▸ **ACTION ITEM**: Every line from the one with "Select the product size 595 x 1,860 x 676" through the end of the material below, both ends included, should be transcribed exactly, without pictures.

▸ **PROVIDED DATA**:
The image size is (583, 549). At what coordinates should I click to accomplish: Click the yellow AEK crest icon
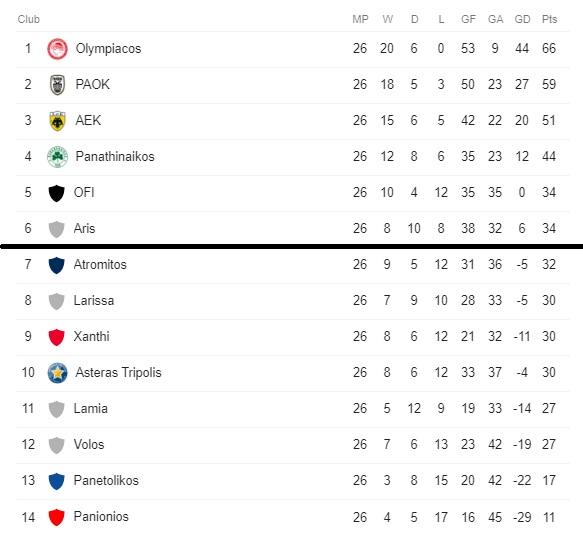point(57,121)
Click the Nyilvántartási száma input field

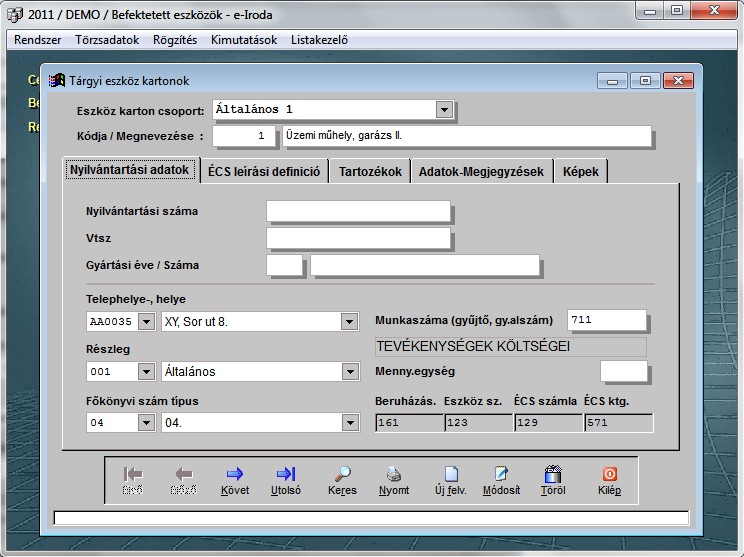click(358, 211)
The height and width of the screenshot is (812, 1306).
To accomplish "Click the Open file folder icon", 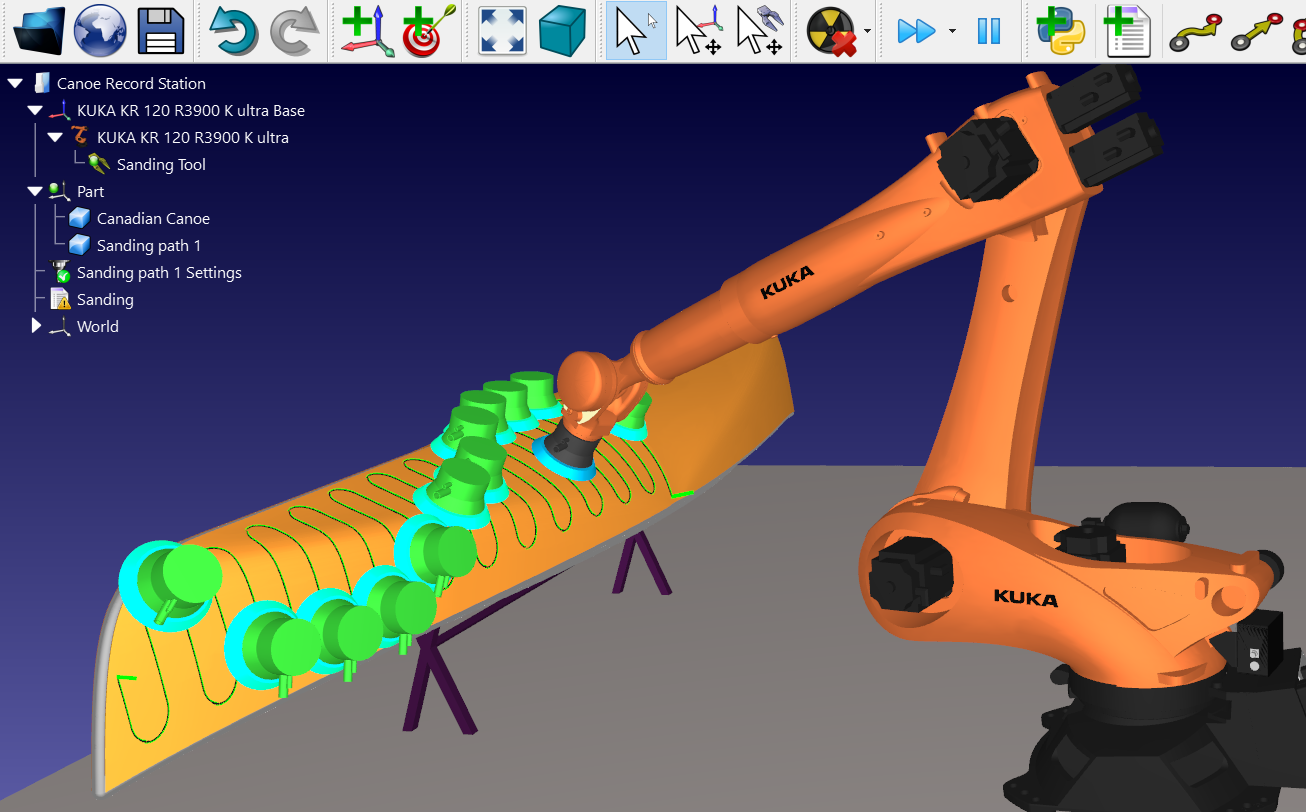I will coord(39,31).
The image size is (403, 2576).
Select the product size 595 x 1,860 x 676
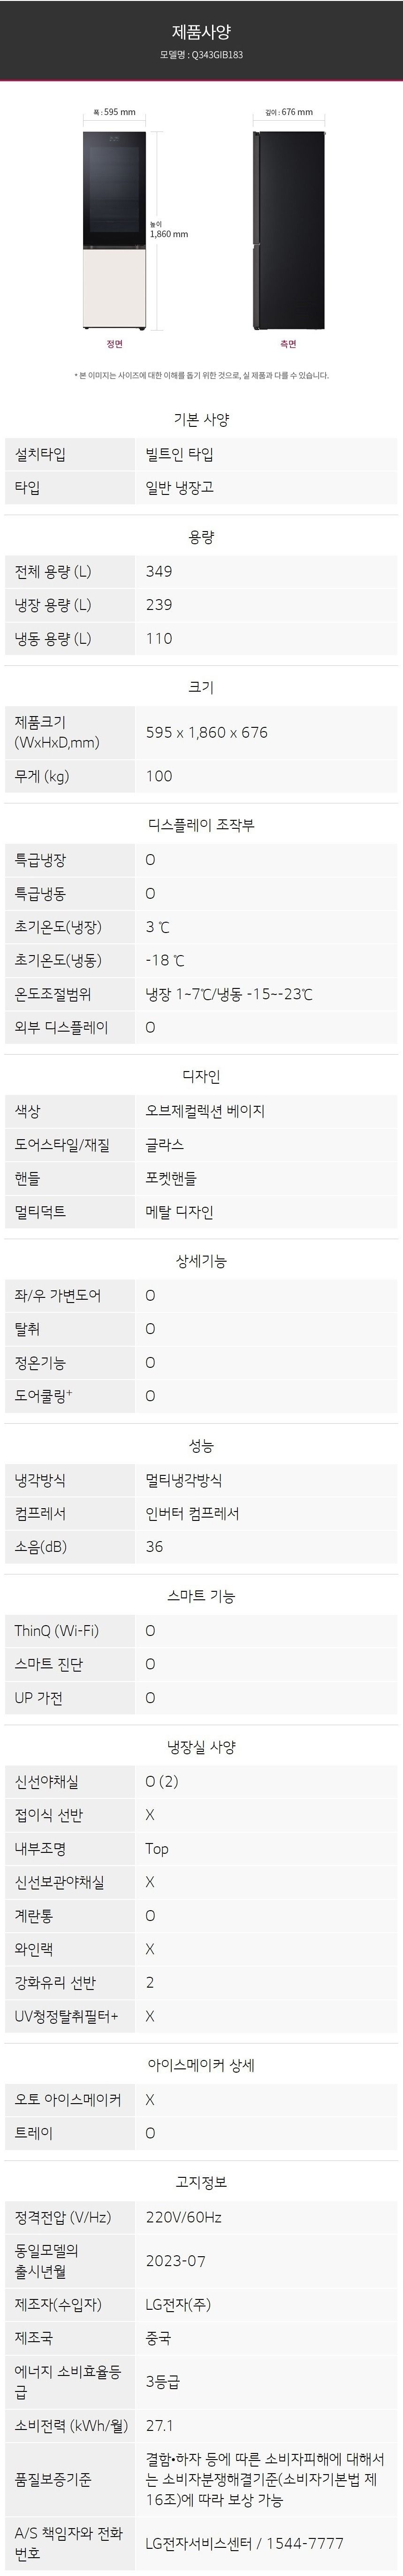tap(206, 732)
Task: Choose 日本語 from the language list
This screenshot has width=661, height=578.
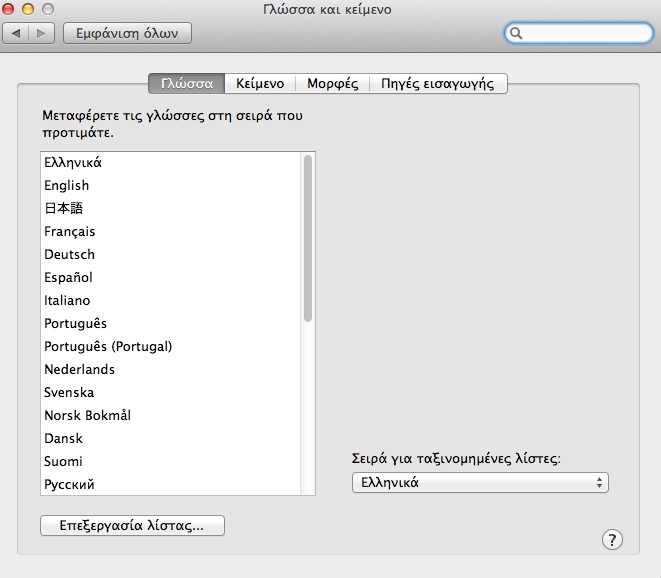Action: tap(63, 208)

▸ **RESPONSE BOX**:
Select the product size 595 x 1,860 x 676
tap(206, 732)
Task: Choose 日本語 from the language list
This screenshot has width=661, height=578.
Action: tap(63, 208)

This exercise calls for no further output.